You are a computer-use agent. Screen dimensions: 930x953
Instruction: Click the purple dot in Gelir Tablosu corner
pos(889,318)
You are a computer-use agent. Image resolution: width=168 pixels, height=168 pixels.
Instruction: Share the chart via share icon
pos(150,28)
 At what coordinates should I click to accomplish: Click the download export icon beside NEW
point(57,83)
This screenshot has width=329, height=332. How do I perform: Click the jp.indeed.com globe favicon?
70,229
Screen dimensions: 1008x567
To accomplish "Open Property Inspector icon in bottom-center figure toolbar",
:::::
TO BE DONE
Lay out every line of the rows above as a JSON list of strings, one string per line, with blank lines omitted.

TASK ANSWER
[
  "You are a computer-use agent. Screen dimensions: 930x953",
  "Instruction: Click the purple dot in Gelir Tablosu corner",
  "pos(889,318)",
  "You are a computer-use agent. Image resolution: width=168 pixels, height=168 pixels.",
  "Instruction: Share the chart via share icon",
  "pos(150,28)",
  " At what coordinates should I click to accomplish: Click the download export icon beside NEW",
  "point(57,83)",
  "This screenshot has width=329, height=332. How do I perform: Click the jp.indeed.com globe favicon?",
  "70,229",
  "Screen dimensions: 1008x567",
  "To accomplish \"Open Property Inspector icon in bottom-center figure toolbar\","
]